Dataset entries:
++++++++++++++++++++

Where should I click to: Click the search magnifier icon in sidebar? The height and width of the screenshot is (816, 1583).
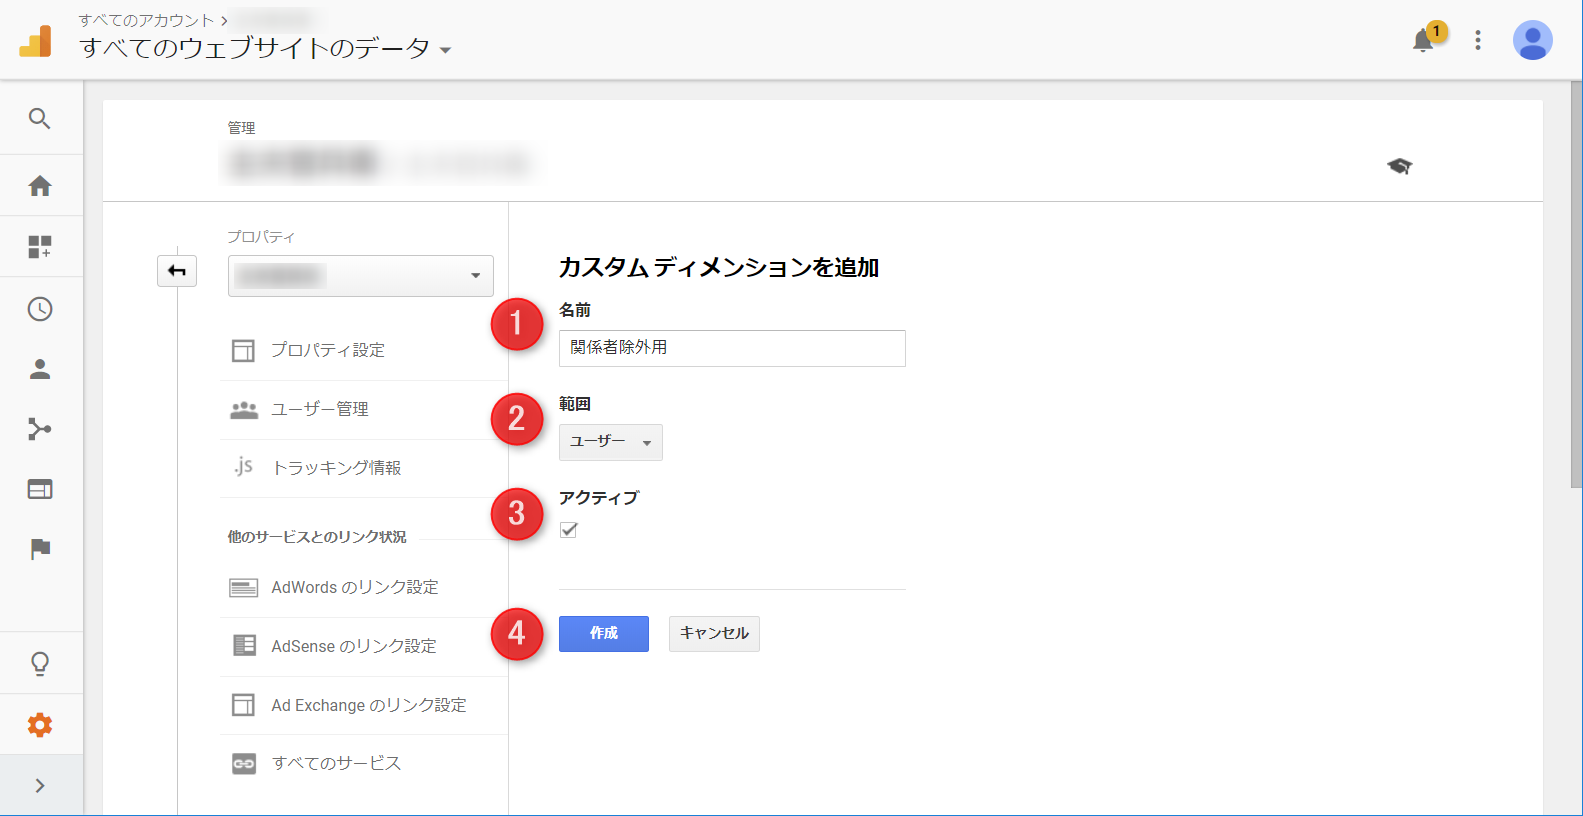40,119
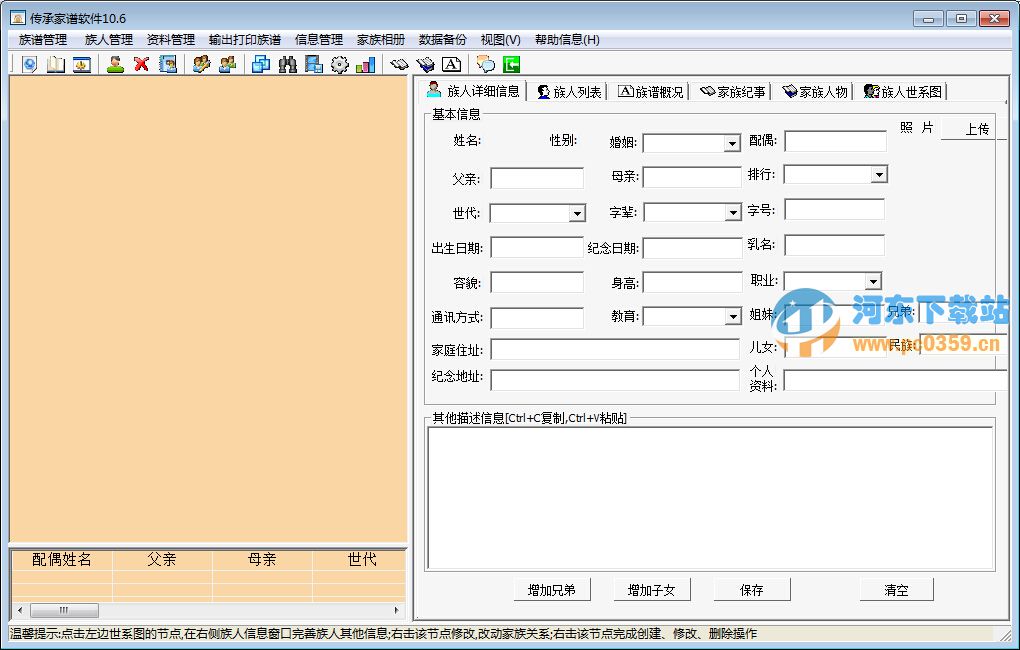Viewport: 1020px width, 650px height.
Task: Click the globe icon on the toolbar
Action: click(29, 64)
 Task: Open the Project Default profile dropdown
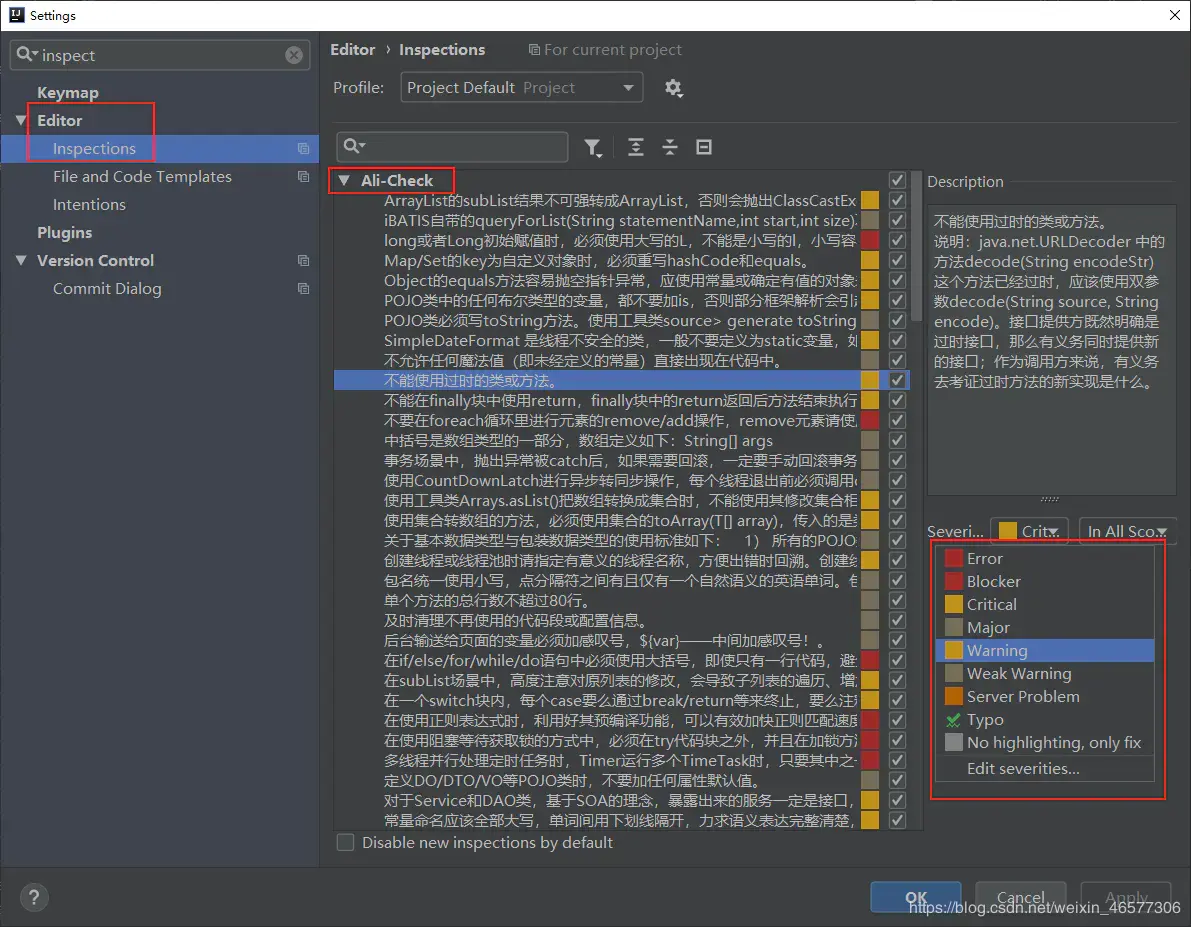click(x=520, y=88)
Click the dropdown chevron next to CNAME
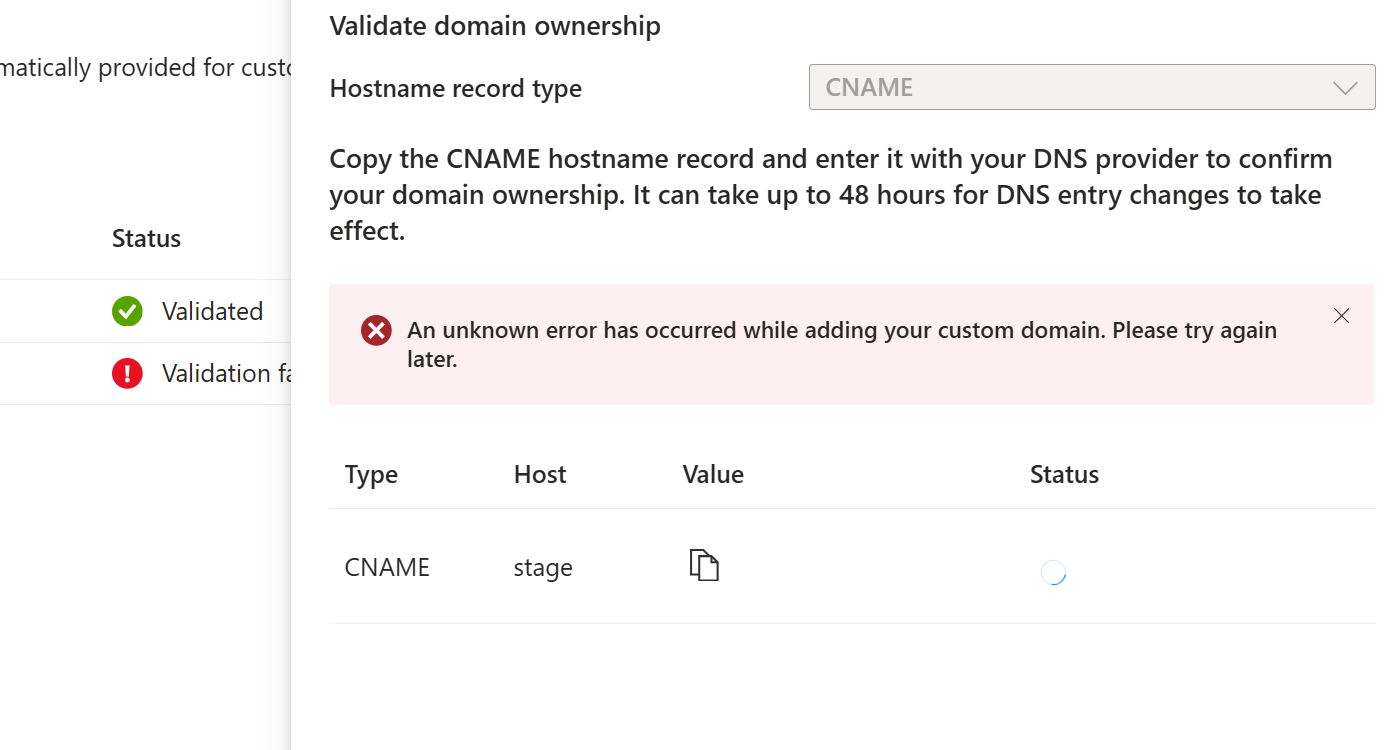The width and height of the screenshot is (1393, 750). pos(1346,88)
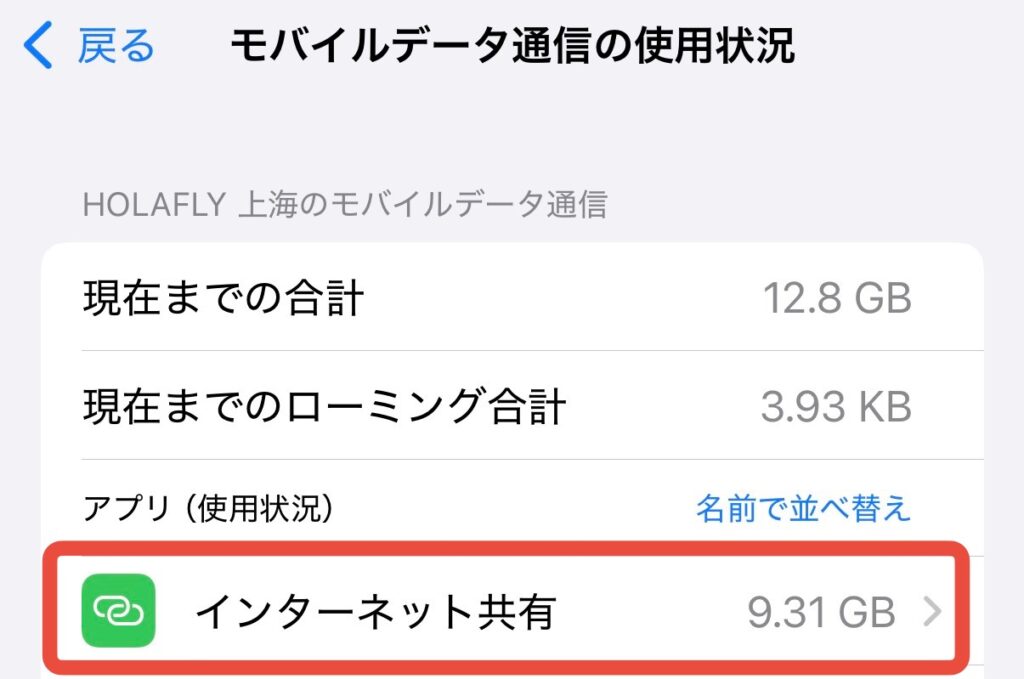The image size is (1024, 679).
Task: Tap the HOLAFLY 上海のモバイルデータ通信 section header
Action: pyautogui.click(x=345, y=205)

++++++++++++++++++++

Description of the task: Pictures aside, every entry above must be repeated exactly.

Reply:
Where should I click to: Click the search magnifier icon in sidebar? The height and width of the screenshot is (816, 1583).
40,119
Viewport: 1020px width, 650px height.
Task: Click the globe icon on the toolbar
Action: click(29, 64)
 Task: Open the Project Default profile dropdown
click(x=520, y=88)
Click the dropdown chevron next to CNAME
The width and height of the screenshot is (1393, 750). pos(1346,88)
The image size is (1024, 679).
Task: Tap the HOLAFLY 上海のモバイルデータ通信 section header
Action: pyautogui.click(x=345, y=205)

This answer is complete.